Thanks to the advancement of deep learning technology, vision transformer has
demonstrated competitive performance in various computer vision tasks.
Unfortunately, vision transformer still faces some challenges such as high
computational complexity and absence of desirable inductive bias. To alleviate
these problems, a novel Bi-Fovea Self-Attention (BFSA) is proposed, inspired by
the physiological structure and characteristics of bi-fovea vision in eagle
eyes. This BFSA can simulate the shallow fovea and deep fovea functions of
eagle vision, enable the network to extract feature representations of targets
from coarse to fine, facilitate the interaction of multi-scale feature
representations.

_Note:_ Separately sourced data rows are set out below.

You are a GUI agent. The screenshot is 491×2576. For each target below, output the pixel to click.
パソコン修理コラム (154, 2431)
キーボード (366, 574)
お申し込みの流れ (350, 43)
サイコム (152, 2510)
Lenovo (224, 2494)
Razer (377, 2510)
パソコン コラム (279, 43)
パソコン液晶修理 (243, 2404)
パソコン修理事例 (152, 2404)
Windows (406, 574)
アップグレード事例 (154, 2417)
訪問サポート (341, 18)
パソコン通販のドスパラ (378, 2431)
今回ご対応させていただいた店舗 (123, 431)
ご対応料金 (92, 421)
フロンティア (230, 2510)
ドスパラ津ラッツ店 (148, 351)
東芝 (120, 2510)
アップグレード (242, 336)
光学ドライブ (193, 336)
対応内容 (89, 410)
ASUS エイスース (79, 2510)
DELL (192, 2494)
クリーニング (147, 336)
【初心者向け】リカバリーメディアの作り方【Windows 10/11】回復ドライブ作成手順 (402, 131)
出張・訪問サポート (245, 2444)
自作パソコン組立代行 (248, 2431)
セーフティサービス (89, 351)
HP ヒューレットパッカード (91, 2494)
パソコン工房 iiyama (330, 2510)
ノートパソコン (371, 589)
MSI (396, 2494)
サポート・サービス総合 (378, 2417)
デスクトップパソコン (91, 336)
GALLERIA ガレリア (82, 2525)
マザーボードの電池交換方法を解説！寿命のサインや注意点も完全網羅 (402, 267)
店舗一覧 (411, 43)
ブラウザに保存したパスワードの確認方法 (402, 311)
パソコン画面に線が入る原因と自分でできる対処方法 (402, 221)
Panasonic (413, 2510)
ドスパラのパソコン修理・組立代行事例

Additionally, a Bionic Eagle Vision (BEV) block based on BFSA
is designed in this study. It combines the advantages of CNNs and Vision
Transformers to enhance the ability of global and local feature representations
of networks. Furthermore, a unified and efficient general pyramid backbone
network family is developed by stacking the BEV blocks in this study, called
Eagle Vision Transformers (EViTs). Experimental results on various computer
vision tasks including image classification, object detection, instance
segmentation and other transfer learning tasks show that the proposed EViTs
perform effectively by comparing with the baselines under same model size and
exhibit higher speed on graphics processing unit than other models. Code is
available at https://github.com/nkusyl/EViT.Comment: This work has been submitted to the IEEE for possible publication.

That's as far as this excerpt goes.